## Task goal
Leaving every picture out, repeat all of the entries below exactly.

## Supplied entries
● ● ● ● ● ● ●

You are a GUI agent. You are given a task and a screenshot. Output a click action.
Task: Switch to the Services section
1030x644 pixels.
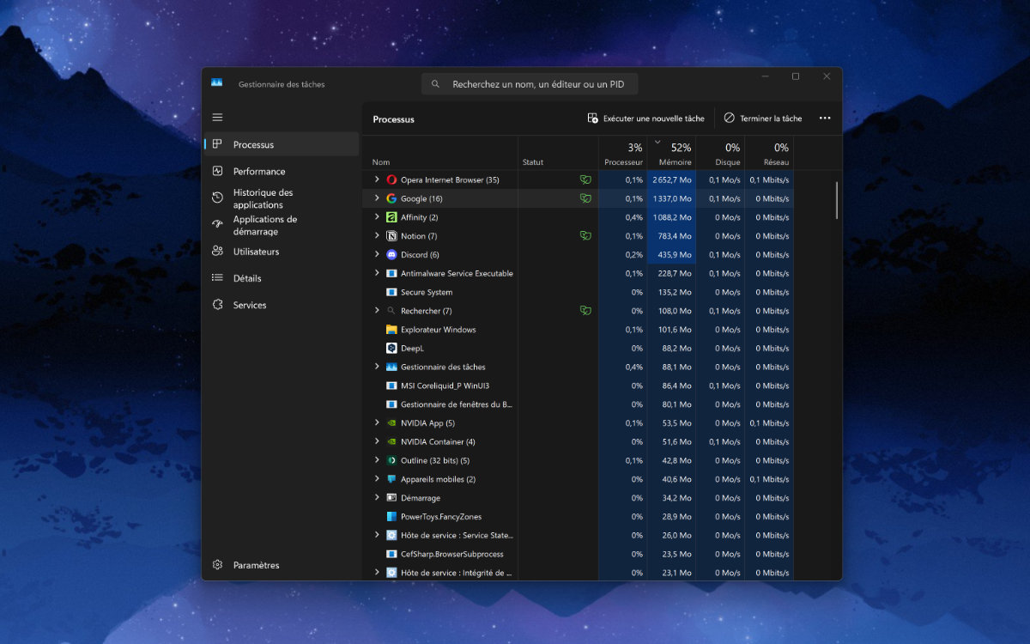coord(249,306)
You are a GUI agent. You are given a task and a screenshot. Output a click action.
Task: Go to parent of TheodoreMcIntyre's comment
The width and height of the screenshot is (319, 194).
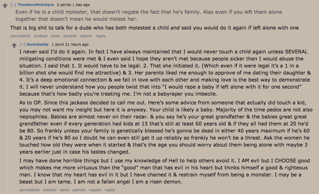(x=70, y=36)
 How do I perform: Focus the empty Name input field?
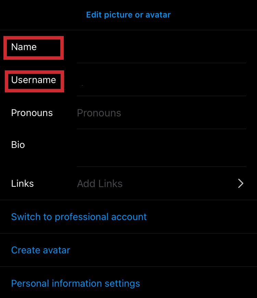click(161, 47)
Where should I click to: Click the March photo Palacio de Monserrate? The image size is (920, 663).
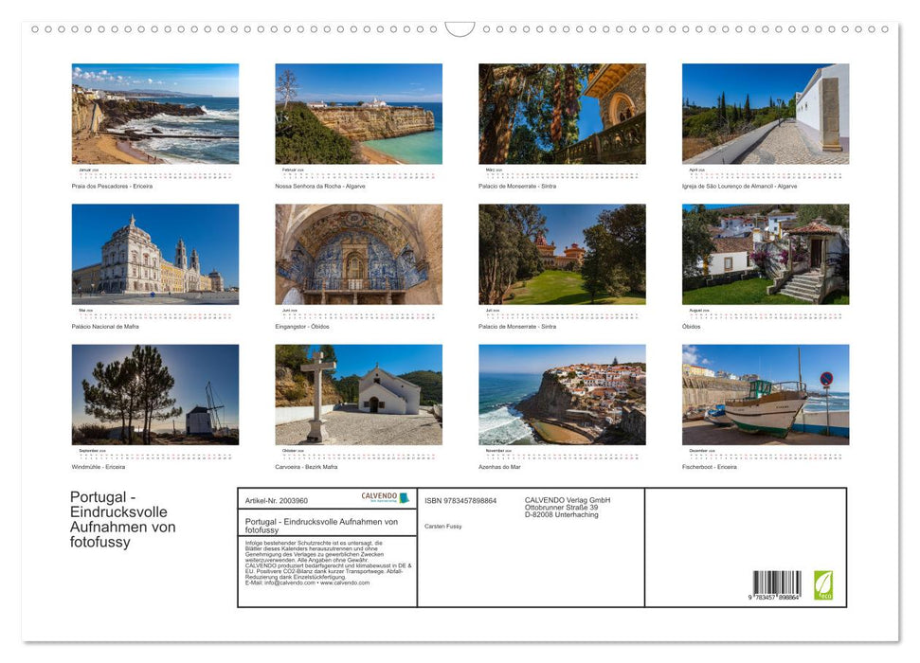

● ● ● ● ● ● ●

## Reply
You are a GUI agent. You are given a task and a screenshot. Output a click action.
Task: Switch to the Services section
1030x644 pixels.
coord(249,306)
You are a GUI agent. You are given a task and a screenshot. Output a click action.
Task: Go to parent of TheodoreMcIntyre's comment
The width and height of the screenshot is (319, 194).
(x=70, y=36)
 How do I perform: Focus the empty Name input field?
click(161, 47)
Where should I click to: Click the March photo Palacio de Monserrate? The image size is (920, 663).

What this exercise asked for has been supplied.